通过以上结果分析可知，胶凝时间与HA的浓度呈负相关，实施例4制备的CS-HEC-HA(40)/GP(PLGA@NGF)水凝胶的成胶时间最为适宜。各组水凝胶含水率均在90％以上，水凝胶含水率随HA的浓度增加而增加。以实施例4制备的CS-HEC-HA(40)/GP(PLGA@NGF)水凝胶为例，考察在人工脑脊液中NGF的释放情况。

测试方法：将水凝胶沉浸在20mL的ACSF溶液中，密封后置于37℃、100rpm的恒温摇床中模拟体外释放。
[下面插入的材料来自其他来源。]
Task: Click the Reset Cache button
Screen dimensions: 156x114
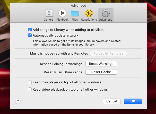Action: 101,72
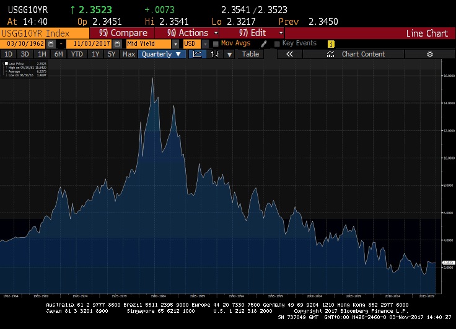
Task: Click the last price marker on the y-axis
Action: (x=449, y=263)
在指定的时间点取出100μL释放液，同时补加100μL同温度的新鲜的ACSF溶液。采用直接紫外光谱法分别测定释放液中NGF含量，计算药物累计释放量。

实施例4制备的水凝胶在人工脑脊液中NGF的释放情况如图9所示，其中，A为NGF在PBS中测得的标准曲线，B为实施例4制备的水凝胶在模拟体内环境条件下NGF随时间的累计释放量。可以看出，第一天NGF释放较快，之后NGF释放速率降低，七天之后还在持续释放。原因是NGF在水凝胶表面区域的快速脱附(吸附)(释放)，然后由于水凝胶中的网络结构延缓NGF的释放。
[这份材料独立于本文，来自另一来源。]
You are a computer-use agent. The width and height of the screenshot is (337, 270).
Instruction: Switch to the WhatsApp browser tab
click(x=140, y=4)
最后所应当说明的是，以上实施例仅用以说明本发明的技术方案而非对本发明保护范围的限制，尽管参照较佳实施例对本发明作了详细说明，本领域的普通技术人员应当理解，可以对本发明的技术方案进行修改或者等同替换，而不脱离本发明技术方案的实质和范围。

Claims

1.一种用于周围神经损伤修复的水凝胶，其特征在于，所述水凝胶包含如下质量百分比的组分：透明质酸0.2％～0.6％、羟乙基纤维素钠0.18％～0.22％、壳聚糖1.5％～2.5％、β-甘油磷酸钠2.5％～3.5％、PLGA载药微球0.8％～1.2％、余量为水。

2.如权利要求1所述的水凝胶，其特征在于，所述水凝胶包含如下质量百分比的组分：透明质酸0.4％、羟乙基纤维素钠0.2％、壳聚糖2％、β-甘油磷酸钠3％、PLGA载药微球1％、余量为水。

3.如权利要求1或2所述的水凝胶，其特征在于，所述PLGA载药微球为负载神经生长因子NGF的PLGA微球。

4.如权利要求3所述的水凝胶，其特征在于，所述PLGA载药微球的制备方法为：

(1)将PVA溶于去离子水中形成PVA溶液；

(2)将PLGA溶于二氯甲烷溶液中形成PLGA溶液；

5.如权利要求4所述的水凝胶，其特征在于，所述PVA溶液的浓度为0.1％，所述PLGA溶液的浓度为8％～10％，所述NGF溶液的浓度为170～250ng/mL。

6.如权利要求4所述的水凝胶，其特征在于，所述步骤(3)中，NGF溶液与PLGA溶液的体积比为1:6；所述步骤(4)中，PBS缓冲溶液与PLGA/NGF混合溶液的体积比为1:7，所述PVA溶液与PLGA/NGF的PBS混合溶液的体积比为6:1。

7.如权利要求4所述的水凝胶，其特征在于，所述步骤(4)中，超声分散时间为15～25s，搅拌时间为4～6h；所述步骤(5)中，离心时间为3～5min，冷冻温度为-20℃。

8.如权利要求1～7任一项所述的水凝胶的制备方法，其特征在于，包括以下步骤：

(1)将透明质酸溶于蒸馏水中，形成透明质酸溶液；

9.如权利要求8所述的制备方法，其特征在于，所述步骤(3)中，盐酸溶液的浓度为1mol/L，保存温度为4℃。

10.如权利要求8所述的制备方法，其特征在于，所述步骤(4)中，β-甘油磷酸钠溶液的浓度为25％～35％，冰浴搅拌时间为10min，保存温度为4℃；所述步骤(5)中，冷冻温度为-80℃。